Maybe its code poorly written or maybe the large size of the image.
And some things which are common in top-ranking positions on google.
The page speed is fast of the websites.
The top-ranking sites have a very low bouncing rate.
The website creator has well optimized their sites clearly designed for speed.
You can calculate your page speed with Google’s Page Speed Insights.
Looking from the point of user experience the page speed is important, as the google considers the time to first byte (TTFB) factor in the page speed scenario.
So when it comes to the slow page speed, it can have higher bounce rates. Also, it can negatively affect the process of indexing.
Because when a search engine crawls it has a crawl budget, so it will crawl a small number of pages using their allocated crawl budget.
Slow page speed will also affect average time on page.
Click here to see Google’s New PageSpeed industry benchmarks.

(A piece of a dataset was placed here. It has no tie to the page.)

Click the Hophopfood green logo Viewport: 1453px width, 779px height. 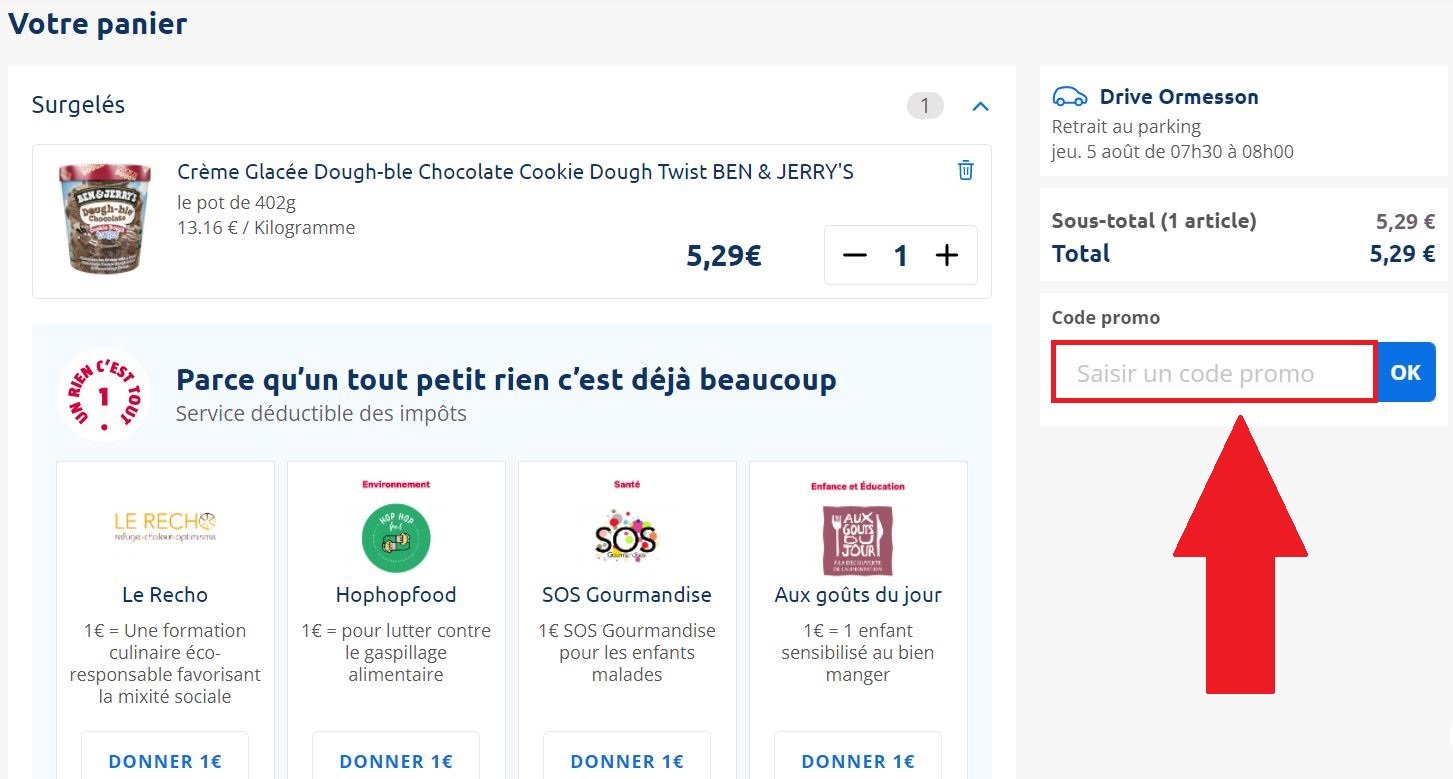[395, 538]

Following are some factors to increase your page speed.
- Google’s AMP framework:
A lot of people coming on your website is through mobile devices,
Mobile devices will make the majority of your traffic. So why not make your website load super fast for a mobile user. So use Google’s AMP framework. (Accelerated Mobile Pages)
- Content Delivery Networks (CDN):
In simple terms, they take your website and put all over the globe.

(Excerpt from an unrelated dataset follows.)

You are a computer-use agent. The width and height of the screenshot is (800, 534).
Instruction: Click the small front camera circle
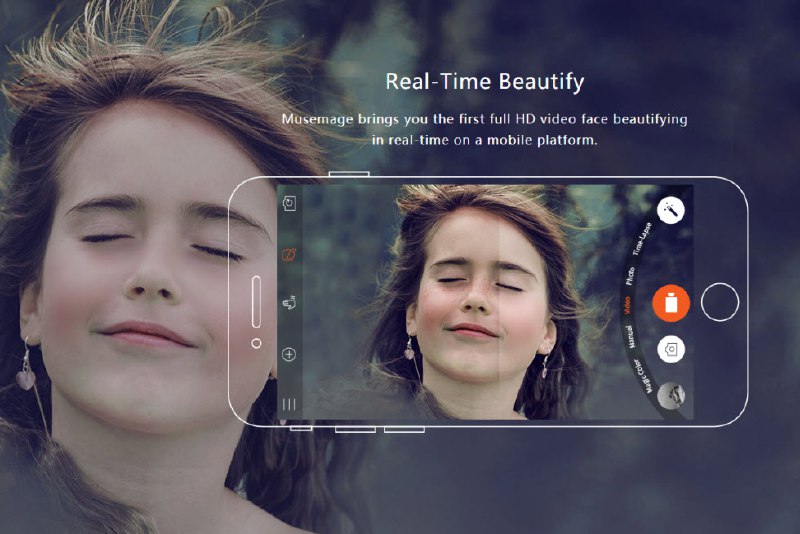256,343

Is someone is coming to your website from India even though your website is hosted in the United States, they will replicate your site and put it on a server in India.
So people in India can see your site faster.
One company that offers CDN is Akamai, they are one of the leading companies in the content delivery network.
- Cache your webpages:
The browsers on your machine can cache a lot of information like images, javascript files, stylesheets etc.
So when a user comes to your site, the browser doesn’t have to load an entirely new page. It can just load information from the cache.
If you have a WordPress blog, you can install a plug-in called W3 total cache.
If you don’t have a WordPress blog, reach out to your developer or web hosting company. They will help out.
In Google’s PageSpeed Insight the speed is calculated on the data from Chrome User Experience Report.
- Use compression application:
Use file compression application to reduce the size of your HTML, Javascript files, CSS files that are larger than 150 bytes.
Use Gzip, it’s a software application for file compression. Don’t use this application on image files. Better use photoshop for the quality of the image.
- Optimize image size:
Make sure images are in the right format. PNG is for graphics and JPEGs are for photographs.
- CSS Sprites:
CSS Sprites is a technology that converts multiple images into one large image. As it loads all at once you save a lot of time so that the user should not wait for long.
By reducing the number of connections your website loads faster.
- Reducing the redirects:
Every time a page is directed to another page, the user has to face additional time waiting for the request-response cycle to get completed.
For example, www.quotemantra.com->> www.quotemantra.com->> www.quotemantra.com/home->> www.quotemantra.com/blog.
So each of those two redirects happens the page takes time to load and this can impact the user experience.